Clara Richards | Student Life

 Juckem will remind you that basketball is just a game, and each win and loss, while magnified in the moment, is ultimately inconsequential in the larger turbulence of life. He’s had a lot of reminders of that during his time at WashU alone — a deep NCAA tournament run robbed by a global pandemic. Coaching Justin Hardy during the 2021 season with the eyes of millions of people on him. And so sure, it’s just a game. But it’s a game that Juckem has been a pupil of for over forty years, one that engrosses him and fascinates him, and keeps him up at night. 

 “There’s a myriad of decisions, from who you play to what defense you deploy…and you can replay games in your head, and replay decisions — ‘If I would have just called this differently it would have changed the outcome.’ And you can really wrap yourself in a pretzel, like overthinking. And I can get in that space for sure,” Juckem said.

 “We always joked that we needed him to find a new hobby or another passion because he’s like all basketball, all the time,” Dux said.

“He goes out of his way, all the time, to pour into his guys [in every aspect]. And I think those things actually end up carrying over on the court because as a player — and I felt this way when I played for him — you have such respect for him, and it makes you want to not let him down,” Dux said. 

 His investment in the game pays off in some ways with NCAA postseason appearances and an office that is covered in trophies, gold, and mahogany wooden reminders of titles that the program has won. Juckem knows that his job is, in some ways, judged by a scoreboard. But if that’s all that matters, “then we’re missing the boat,” he said.

 Juckem doesn’t wear a watch, but he does wear a light blue Hardy Strong bracelet. His office is decorated with tiny mementos from his players, like a gavel from the council of post players that he’ll bang at the beginning of meetings. He has a four-foot-tall fathead of former player Charlie Jacob in direct eyesight of his desk and conference table, a shrine to the defensive anchor and former leader of the team. It lives up on a shelf right beside a ball signed by Bill Clinton, smiling down on him as he works at his desk. He’s taught his team about leadership teamwork and work ethic; in return, Juckem has learned a lot from his players. 

 Jacob, who played five years of WashU basketball, pinpointed Juckem’s curiosity and desire to learn and improve — “and that is every single day with him,” Jacob said. “It’s awesome to be around. It gives me energy and it helps me to prop me up and other guys around me on days where, you know, you’re going through schoolwork and things are tough. He’s always there. He’s always consistent.”

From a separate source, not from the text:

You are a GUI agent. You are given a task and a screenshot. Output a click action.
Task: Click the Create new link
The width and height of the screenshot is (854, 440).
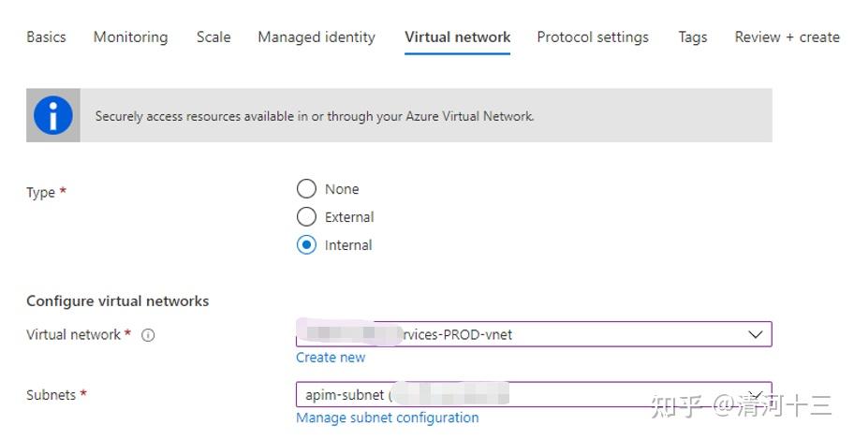point(331,358)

 Pat Juckem’s approach to his career has been to focus where his feet are, and right now they’re firmly planted on the brand-new glossy hardwood WashU fieldhouse floor. He’s always had that mindset. When he was a high school history teacher and varsity basketball coach, he thought he had the best job in the country. Then, the head coach opportunity arose at Coe College, and he thought that was where he was going to be for thirty years. 

He’s someone who likes to stay in the moment, and right now that moment is a full slate of nationally ranked competition ahead and a brand-new season. From where Juckem is sitting — in his office, surrounded by signed basketballs and national championship trophies and books about defensive principles and an enormous grinning Charlie Jacob (but only chin-up) — he’s looking at the future ahead, and for him right now, it’s overflowing with potential.